Synopsis the same as with the other solution:
echo test | prepend file.txt
And a bit modified version to retain permissions and play safe with symlinks (if that is necessary) like >> does:
prepend() {
local tmp=$(tempfile)
if cat - "${1}" > "${tmp}"; then
cat "${tmp}" > "${1}"
rm -f "${tmp}"
else
rm -f "${tmp}"
# some error reporting
fi
}
Just note that this version is actually less safe since if during second cat something else will write to disk and fill it up, you'll end up with incomplete file.
To be honest, I wouldn't personally use it but handle symlinks and resetting permissions externally, if necessary.
^ is a poor choice of character, as it is already used in history substitution.
To add a new redirection type to the shell grammar, start in parse.y. Declare it as a new %token so that it may be used, add it to STRING_INT_ALIST other_token_alist[] so that it may appear in output (such as error messages), update the redirection rule in the parser, and update the lexer to emit this token upon encountering the appropriate characters.
command.h contains enum r_instruction of redirection types, which will need to be extended.

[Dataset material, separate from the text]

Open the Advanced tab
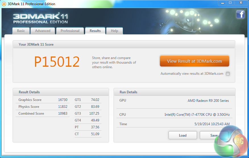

There's a giant switch statement in make_redirection in make_cmd.c processing redirection instructions, and the actual redirection is performed by functions throughout redir.c. Scattered throughout the rest of source code are various functions for printing, copying, and destroying pipelines, which may also need to be updated.
That's all! Bash isn't really that complex.
This doesn't discuss how to implement a prepending redirection, which will be difficult as the UNIX file API only provides for appending and overwriting. The only way to prepend to a file is to rewrite it entirely, which (as other answers mention) is significantly more complex than any existing shell redirections.
Might be quite difficult to add an operator, but perhaps a function could be enough?
function prepend { tmp=`tempfile`; cp $1 $tmp; cat - $tmp > $1; rm $tmp; }
Example use:
echo foobar | prepend file.txt
prepends the text "foobar" to file.txt.
I think bash's plugin architecture (loading shared objects via the 'enable' built-in command) is limited to providing additional built-in commands. The redirection operators are part of they syntax for running simple commands, so I think you would need to modify the parser to recognize and handle your new ^> operator.
Most Linux filesystems do not support prepending. In fact, I don't know of any one that has a stable userspace interface for it. So, as stated by others already, you can only rely on overwriting, either just the initial parts, or the entire file, depending on your needs.
You can easily (partially) overwrite initial file contents in Bash, without truncating the file:
exec {fd}<>"$filename"
printf 'New initial contents' >$fd
exec {fd}>&-
Above, $fd is the file descriptor automatically allocated by Bash, and $filename is the name of the target file. Bash opens a new read-write file descriptor to the target file on the first line; this does not truncate the file. The second line overwrites the initial part of the file. The position in the file advances, so you can use multiple commands to overwrite consecutive parts in the file. The third line closes the descriptor; since there is only a limited number available to each process, you want to close them after you no longer need them, or a long-running script might run out.
Please note that > does less than you expected:
Remove the > and the following word from the commandline, remembering the redirection.
When the commandline is processed and the command can be launched, calling fork(2) (or clone(2)), to create a new process.
Modify the new process according to the command. That includes things like modified environment variables (SOMEVAR=foo yourcommand), but also changed filedescriptors. At this point, a > yourfile from the cmdline will have the effect that the file is open(2)'ed at the stdout filedescriptor (that is #1) in write-only mode truncating the file to zero bytes. A >> yourfile would have the effect that the file is oppend at stdout in write-only mode and append mode.
(Only now launch the program, like execv(yourprogram, yourargs)
The redirections could, for a simple example, be implemented like
open(yourfile, O_WRONLY|O_TRUNC);
or
open(yourfile, O_WRONLY|O_APPEND);
respectively.
The program then launched will have the correct environment set up, and can happily write to fd1. From here, the shell is not involved. The real work is not done by the shell, but by the operating system. As Unix doesn't have a prepend mode (and it would be impossible to integrate that feature correctly), everything you could try would end up in a very lousy hack.
Try to re-think your requirements, there's always a simpler way around.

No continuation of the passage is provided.